The smell of bread baking in the kitchen is so memorable, you want to repeat this every day. The smell of fruit loaf baking in your kitchen is like Easter, Christmas and visits to Grannie’s house all rolled into one. Using your bread maker, makes it all the more easy.
So, following on from my last post about baking your own bread and the benefits (not to mention the scary ingredients in shop-bought bread). Here’s a recipe for an easy peasy, tasty fruit loaf.
- 270 ml water
- 6 teaspoons butter or 6 teaspoons oil
- 1 1/2 teaspoons salt
- 6 teaspoons brown sugar
- 450 g white bread flour (3 cups)
- 6 teaspoons powdered milk
- 3 teaspoons ground mixed spice
- 2 teaspoons yeast
- 1/2 cup mixed dried fruit (or currants, sultanas if you choose)
- 3 tablespoons water (optional)
- 6 teaspoons sugar (optional)
- 3 teaspoons gelatin (optional)
- Put water (and oil if using) into the pan first.
- Put the flour in gently, making sure it covers the liquid and no liquid is exposed.
- Put sugar, salt, spice into 3 corners of the pan (put butter in 4th corner if using).
- Put the bread maker on either a medium loaf or 2lb+ size setting, medium crust and press start.

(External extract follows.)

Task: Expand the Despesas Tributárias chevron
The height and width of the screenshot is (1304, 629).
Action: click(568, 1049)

- If you have a nuts dispenser place the fruit in there (otherwise add the fruit when the 2nd knead has 8 minutes to go). My bread maker beeps to tell me this.

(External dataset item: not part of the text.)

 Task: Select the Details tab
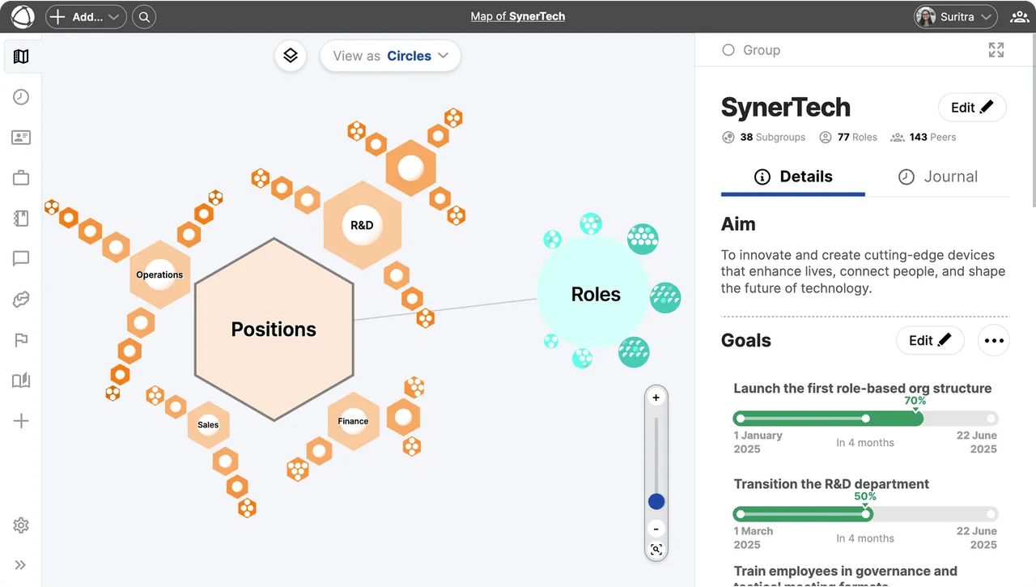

- If using the glaze, combine glaze ingredients in a small saucepan over a heat until the sugar and gelatine has dissolved.
- Use the pause function if you have one, at fifteen minutes into the baking cycle, brush glaze over loaf.
- Set the machine to settings for a medium loaf (2lb+) and press start.
- When finished remove from the pan and allow to cool slightly, before slicing.